PKO Ekstraklasa. Cracovia - Korona Kielce. Niecodzienny bohater Cracovii. "Chwała rezerwowemu, że się nie obraża"

Newspix / LUKASZ KRAJEWSKI / FOKUSMEDIA.COM.PL / Na zdjęciu: Michał Helik
Newspix / LUKASZ KRAJEWSKI / FOKUSMEDIA.COM.PL / Na zdjęciu: Michał Helik

Cracovia pokonała Koronę Kielce (1:0) po akcji, którą... zainicjował rezerwowy. Michał Helik tak szybko podał piłkę Pellemu van Amersfoortowi, że krakowianie mogli szybko wznowić grę z autu i zaskoczyć rywali.

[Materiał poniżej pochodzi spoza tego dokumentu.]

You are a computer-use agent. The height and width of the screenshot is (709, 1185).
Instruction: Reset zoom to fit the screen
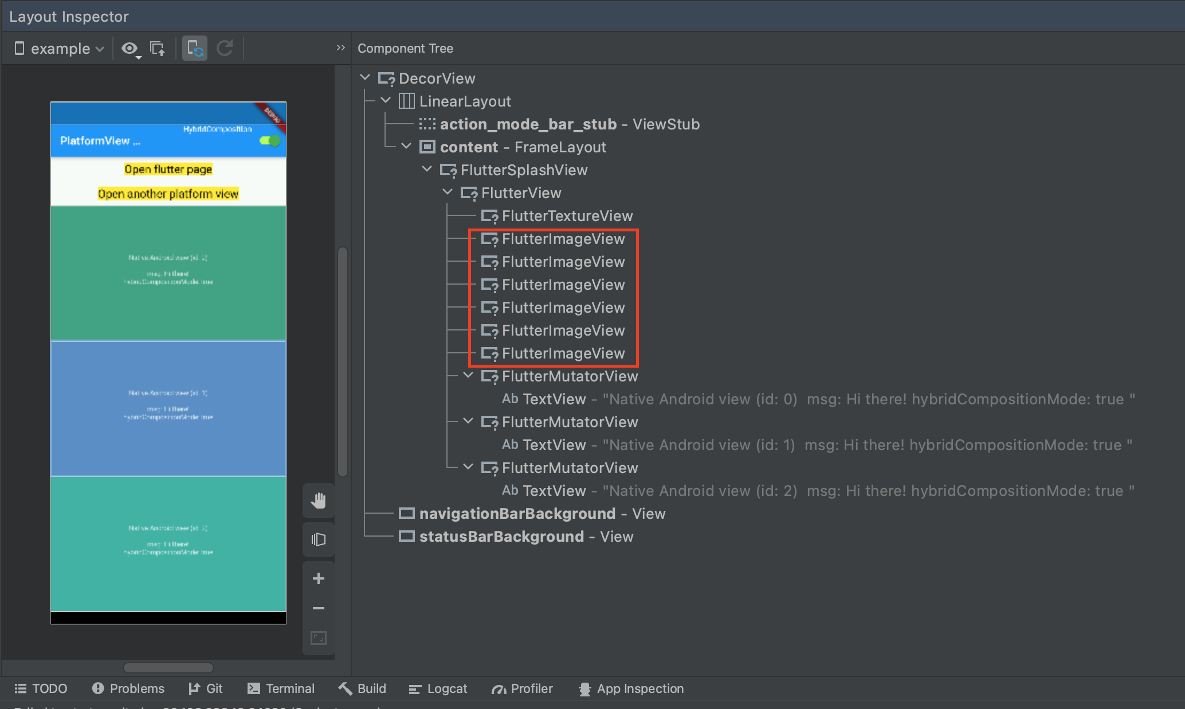point(318,637)
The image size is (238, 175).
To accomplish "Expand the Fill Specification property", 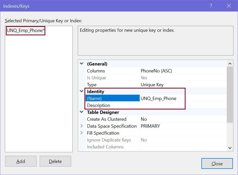I will point(81,133).
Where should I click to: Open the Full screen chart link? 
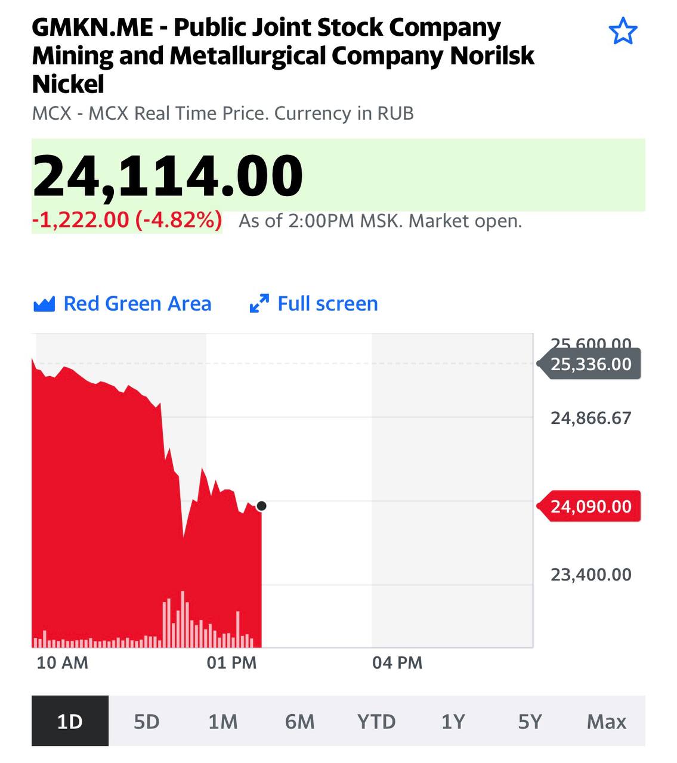327,304
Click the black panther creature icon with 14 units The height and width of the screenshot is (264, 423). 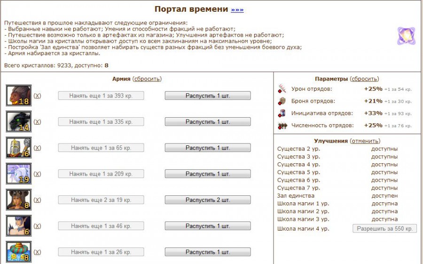[x=19, y=121]
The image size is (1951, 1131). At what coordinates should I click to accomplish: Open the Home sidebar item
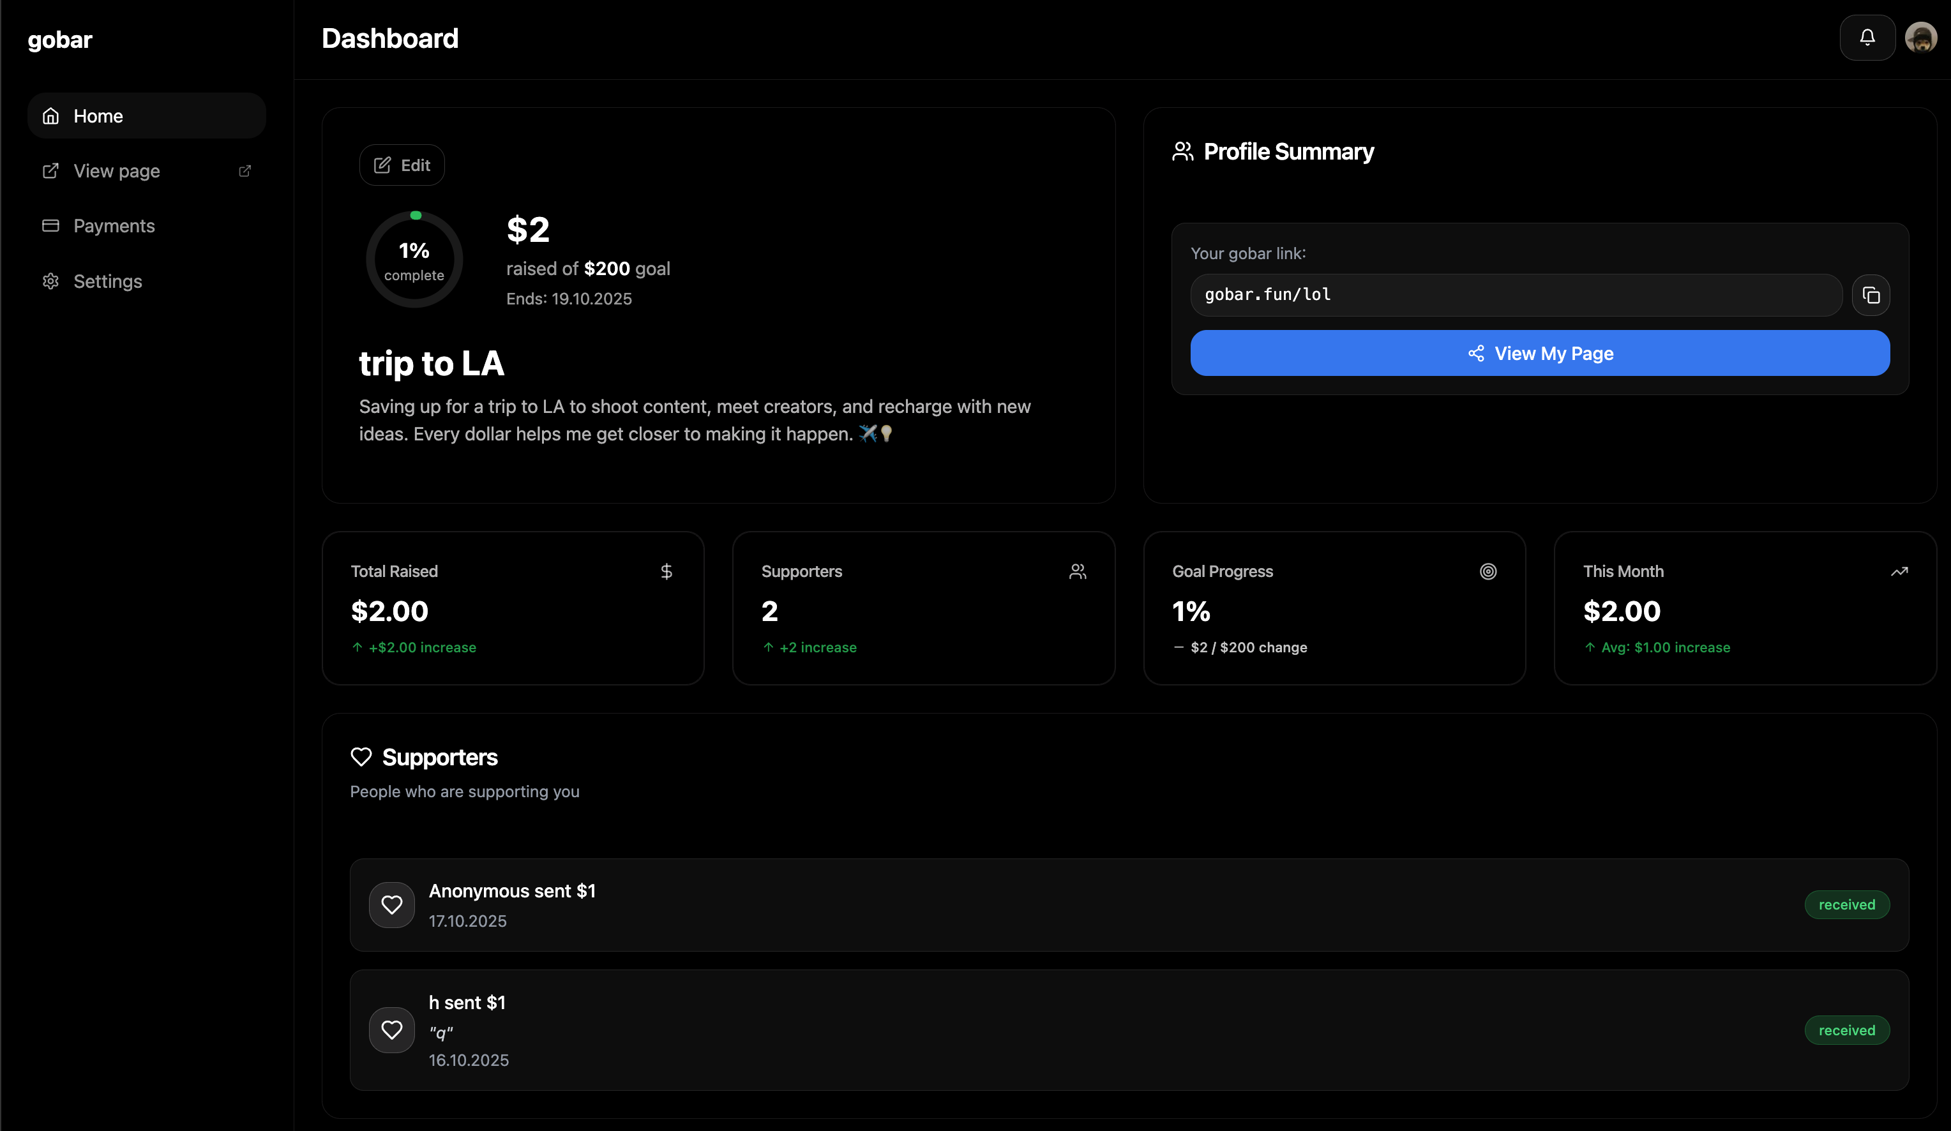tap(146, 116)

W 35. minucie Ivan Marquez przerwał kontratak Cracovii, wybijając piłki za linię boczną, ale na swoje nieszczęście futbolówkę złapał Michał Helik. Rezerwowy Pasów błyskawicznie przekazał ją Pellemu van Amersfoortowi, który wyrzucił piłkę na środek boiska do Janusza Gola, a ten wykorzystał dezorganizację kielczan i uruchomił prostopadłym podaniem Sergiu Hancę. Rumun uprzedził przy piłce Themistoklisa Tzimopoulosa i pokonał Pawła Sokoła płaskim uderzeniem z 17 metrów.

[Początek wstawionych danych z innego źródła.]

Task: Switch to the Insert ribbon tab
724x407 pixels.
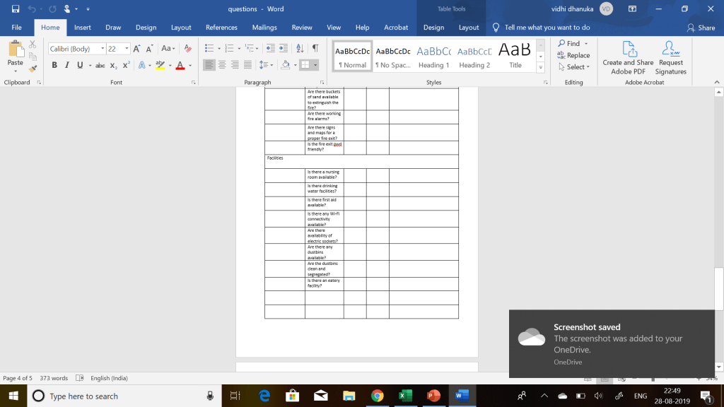Action: [83, 28]
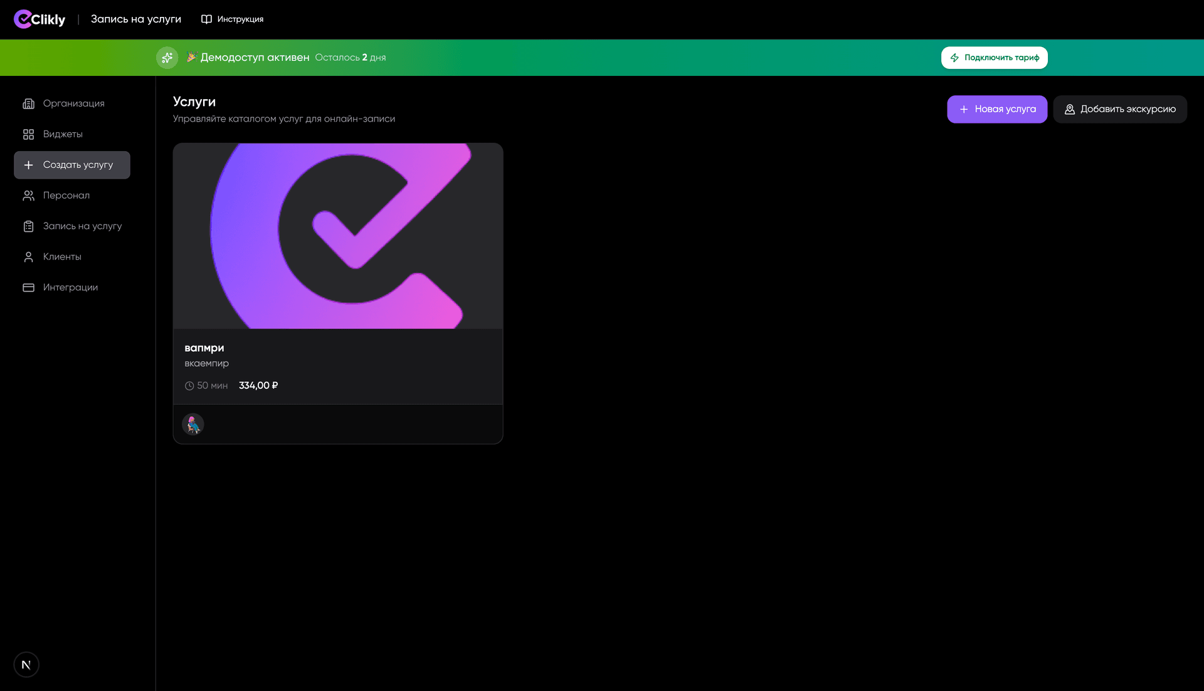The width and height of the screenshot is (1204, 691).
Task: Open Клиенты section
Action: pyautogui.click(x=61, y=256)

- Michał odegrał bardzo istotną rolę, bo szybko rzucił piłkę. Chwała rezerwowemu, który nie gra, ale nie jest obrażony, tylko stara się pomóc tym, którzy grają. Bramka Hanki uspokoiła spotkanie, a w drugiej połowie mieliśmy już wszystko pod kontrolą - komentuje trener Michał Probierz.

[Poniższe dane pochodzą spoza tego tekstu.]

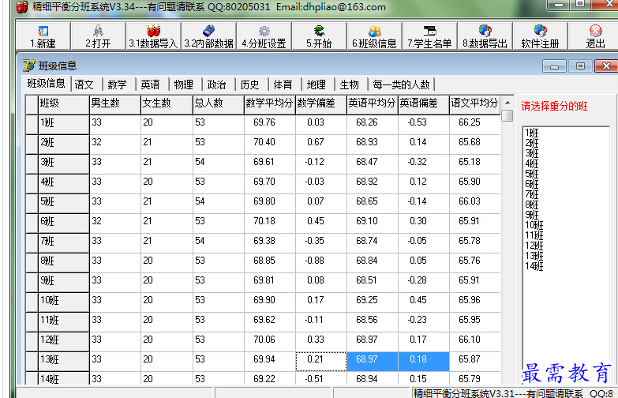Select 14班 in the re-divide list
The image size is (618, 398).
click(534, 265)
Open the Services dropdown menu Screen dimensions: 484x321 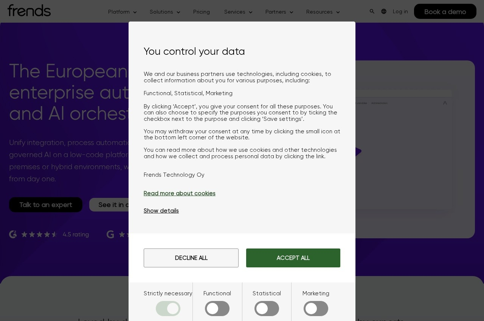(238, 12)
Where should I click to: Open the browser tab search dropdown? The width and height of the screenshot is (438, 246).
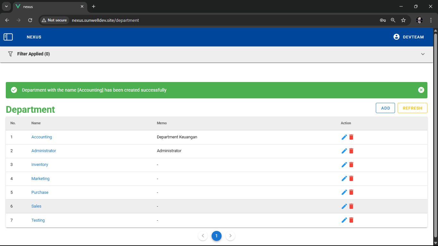coord(6,6)
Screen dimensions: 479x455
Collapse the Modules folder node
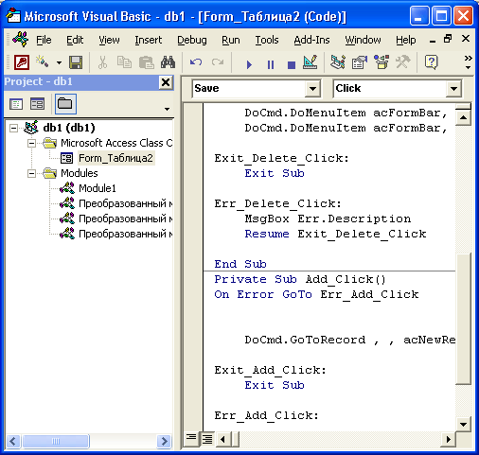tap(31, 173)
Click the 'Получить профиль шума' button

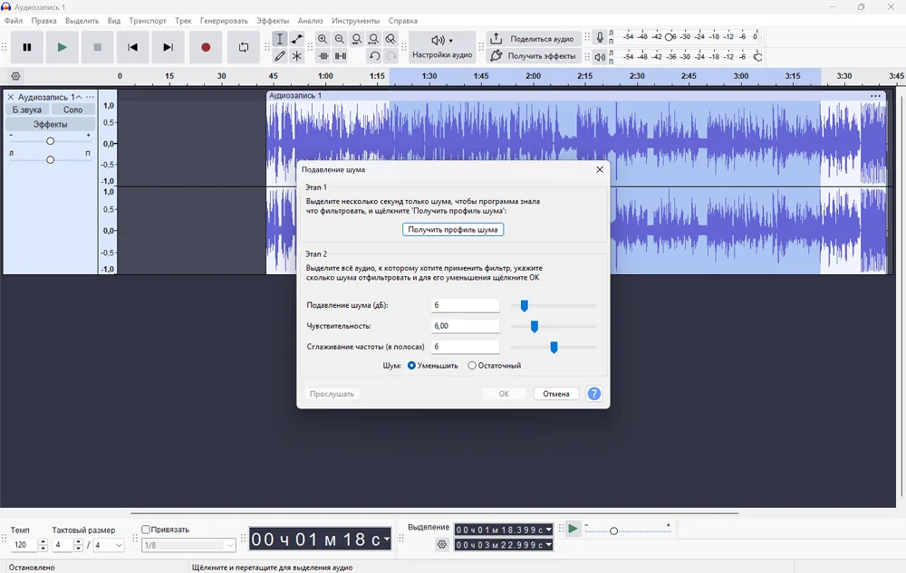click(453, 230)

- Wiedzieliśmy, że Korona to bardzo trudny przeciwnik. Gino zmienia ustawienia, jego zespół gra agresywnie, podchodzi wysoko do pressingu. Nie potrafiliśmy rozgrywać piłki tak, jak chcieliśmy, bo rywale byli bardzo blisko - zauważa szkoleniowiec Cracovii.

ZOBACZ WIDEO: Championship. Kolejny bardzo dobry mecz Grabary! QPR - Huddersfield 1:1 [ZDJĘCIA ELEVEN SPORTS]

Czytaj również -> Probierz się chwali, ale ma czym

- Duży wpływ na mecz miały warunki pogodowe, bo nie wiem jak na trybunach ale na dole nie dało się oddychać. Stanie z boku było ciężkie, nie mówiąc o bieganiu. Dlatego muszę pochwalić piłkarzy, że włożyli w mecz bardzo dużo ambicji - dodaje Probierz.

W drugiej połowie Cracovia nie dopuściła do zagrożenia pod swoją bramką, ale zmarnowała kilka okazji na kolejne gole. Trener Pasów tłumaczy to presją wynikającą z chęcią utrzymania prowadzenia.

Czytaj również -> Korona nie uczy się na błędach

- Nadal brakuje nam cwaniactwa, żeby zamknąć mecz, ale dla mnie najistotniejsze jest to, że zagraliśmy na zero z tyłu. Trzeba zrozumieć, że moi zawodnicy byli poddenerwowani, bo pamiętajmy, że ostatnie mecze na naszym stadionie to porażka z Pogonią Szczecin, remis z Dunajską Stredą i porażka z ŁKS-em. Piłkarze mogą czuć niepewność, kiedy nie wygrywają u siebie - podkreśla Probierz.